Four Succession Case Studies for Conversation at Your Next Board Meeting

by Deedee Myers

Use the following case studies in your next leadership meeting. What would you do in each case? What assumptions does your organization have about succession planning? What are your blind spots, philosophies and practices that may no longer be relevant or go unchallenged? What examples do you have of succession planning and employee development that should have produced a different outcome?

Personal Irresponsibility

Your CEO, John, is six months away from retirement. An internal successor, Tom, has been identified and groomed for the CEO role in an open succession plan program. His experience is top notch; his expertise, strong and his leadership in the organization, exemplary.

The board, in updating due diligence, has discovered that some of Tom’s behaviors outside the organization are troublesome. Rumors have been confirmed about compulsive gambling, a pending divorce and foreclosed real estate. Rumors about depression and treatment by a therapist are not confirmed.
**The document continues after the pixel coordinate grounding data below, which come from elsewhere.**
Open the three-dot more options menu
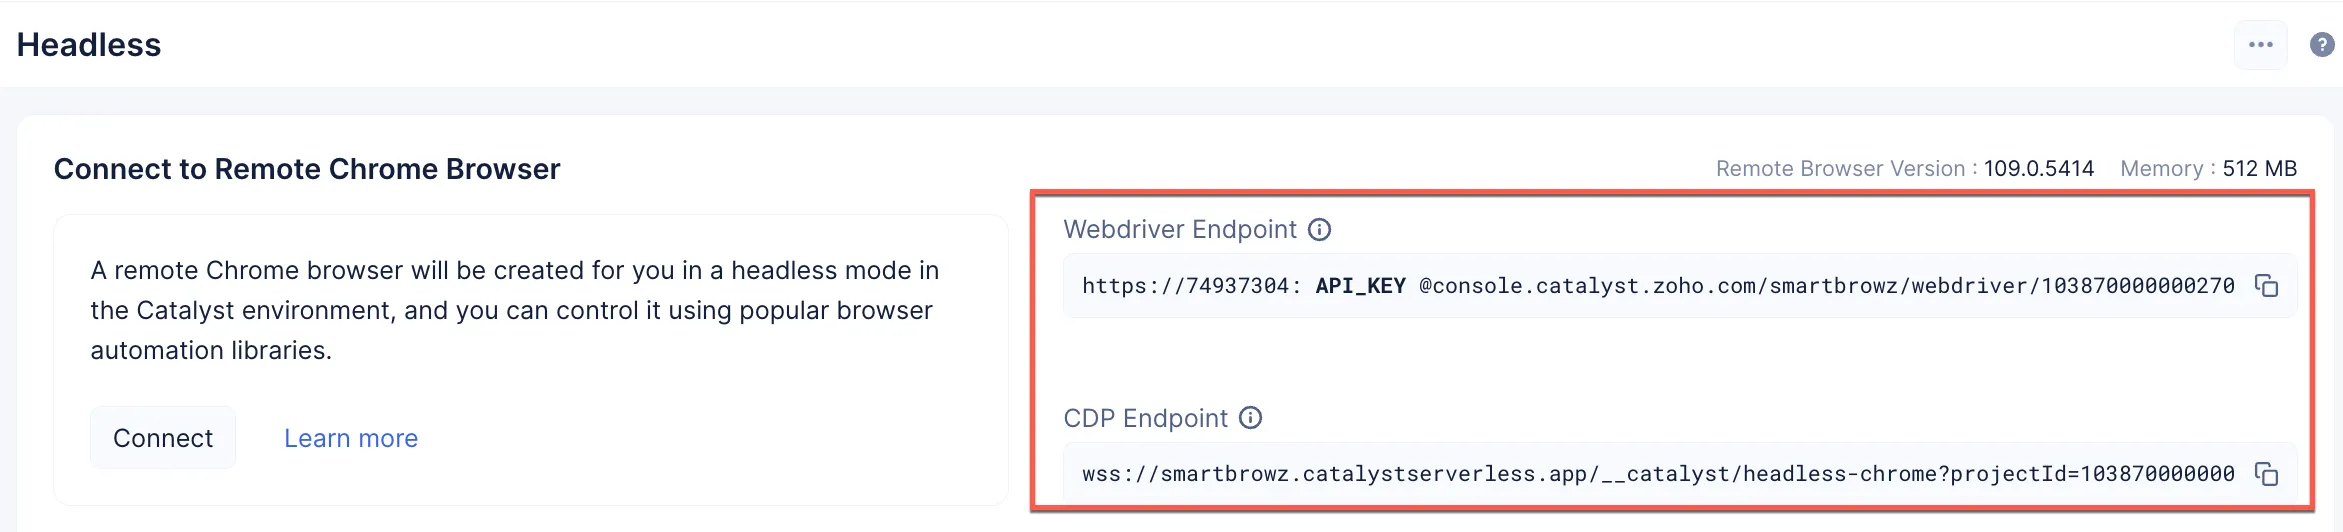Image resolution: width=2343 pixels, height=532 pixels. [2260, 45]
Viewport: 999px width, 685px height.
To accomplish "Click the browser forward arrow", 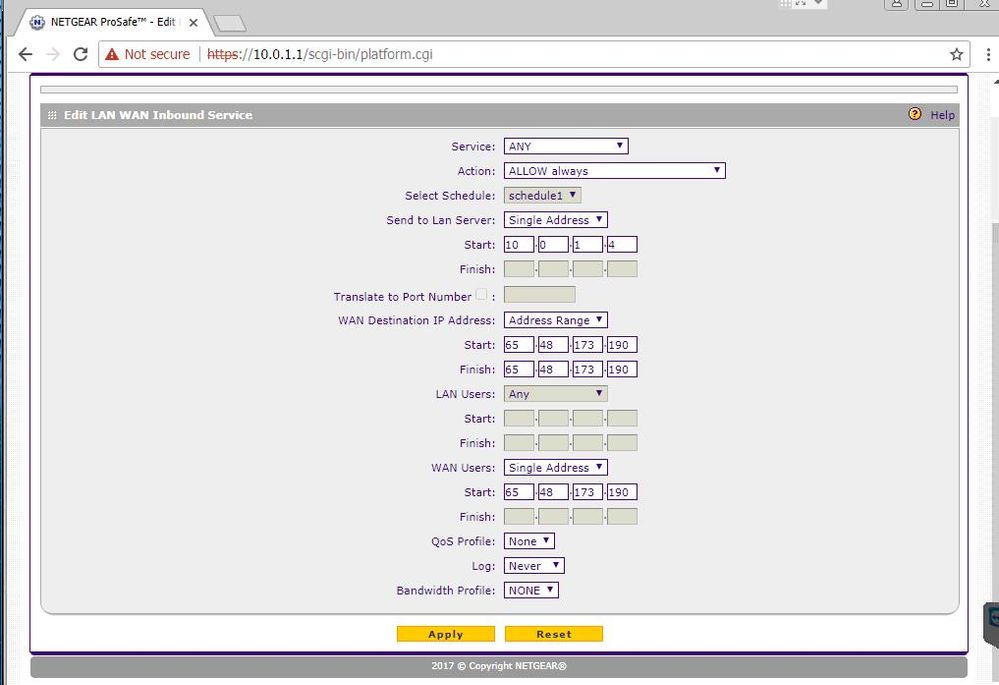I will pyautogui.click(x=53, y=54).
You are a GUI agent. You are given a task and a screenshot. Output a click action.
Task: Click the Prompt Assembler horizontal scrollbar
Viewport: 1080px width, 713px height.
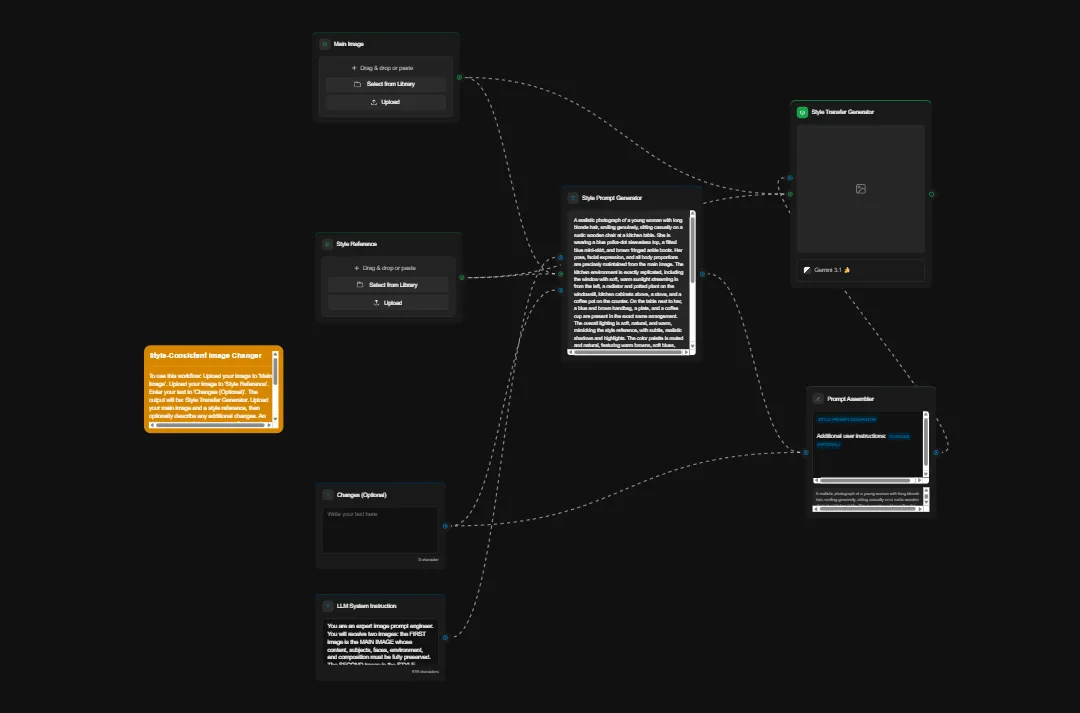click(865, 479)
John has invested years in developing Tom and now questions how someone with his personal irresponsibility can be allowed to assume the top leadership position in the credit union. There is no one else groomed for this responsibility and the board is concerned about how effective an external search will be on short notice.

Lack of Trained Back-Up

Your credit union is in the midst of fulfilling on a major strategic initiative that it hopes will support a more competitive position in the market. After an extensive RFP process, a new core systems provider has been selected and the conversion starts in two weeks. The SVP of information technology gave notice yesterday that he is leaving. The VP of IT announced today that she accepted an SVP position down the street.